• _EXERCISE REQUIREMENTS_
Can you return the records below exactly as they stand, but only from the first line through the one with "Task: Click the Add Photo button"?

• _Data excerpts_
-=-=-
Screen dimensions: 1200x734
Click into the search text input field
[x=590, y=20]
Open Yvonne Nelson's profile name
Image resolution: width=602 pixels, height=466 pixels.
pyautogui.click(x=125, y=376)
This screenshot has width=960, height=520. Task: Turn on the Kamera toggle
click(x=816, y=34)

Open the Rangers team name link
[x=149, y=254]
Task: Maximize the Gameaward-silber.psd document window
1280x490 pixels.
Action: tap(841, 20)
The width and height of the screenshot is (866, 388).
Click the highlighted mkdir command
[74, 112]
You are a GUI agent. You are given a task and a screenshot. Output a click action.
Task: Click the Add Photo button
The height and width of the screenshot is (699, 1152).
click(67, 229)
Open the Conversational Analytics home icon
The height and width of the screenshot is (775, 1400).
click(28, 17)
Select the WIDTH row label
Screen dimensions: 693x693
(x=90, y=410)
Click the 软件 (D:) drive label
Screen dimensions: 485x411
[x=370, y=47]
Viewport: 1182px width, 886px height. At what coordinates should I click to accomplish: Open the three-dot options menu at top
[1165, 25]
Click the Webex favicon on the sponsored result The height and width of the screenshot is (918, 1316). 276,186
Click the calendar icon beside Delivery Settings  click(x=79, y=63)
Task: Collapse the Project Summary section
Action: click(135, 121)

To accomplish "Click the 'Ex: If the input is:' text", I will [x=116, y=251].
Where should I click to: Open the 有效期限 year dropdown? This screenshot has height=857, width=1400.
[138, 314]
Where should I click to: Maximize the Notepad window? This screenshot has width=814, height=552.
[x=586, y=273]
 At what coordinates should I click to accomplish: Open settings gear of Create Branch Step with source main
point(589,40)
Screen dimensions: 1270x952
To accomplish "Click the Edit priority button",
-=-=-
• _TASK OUTPUT_
Screen dimensions: 1200x734
Click into the search text input field
[x=590, y=20]
Open Yvonne Nelson's profile name
Image resolution: width=602 pixels, height=466 pixels.
pyautogui.click(x=125, y=376)
This screenshot has width=960, height=520. Task: Turn on the Kamera toggle
click(x=816, y=34)

Open the Rangers team name link
[x=149, y=254]
Task: Maximize the Gameaward-silber.psd document window
1280x490 pixels.
Action: tap(841, 20)
The width and height of the screenshot is (866, 388).
Click the highlighted mkdir command
[74, 112]
You are a GUI agent. You are given a task and a screenshot. Output a click action.
Task: Click the Add Photo button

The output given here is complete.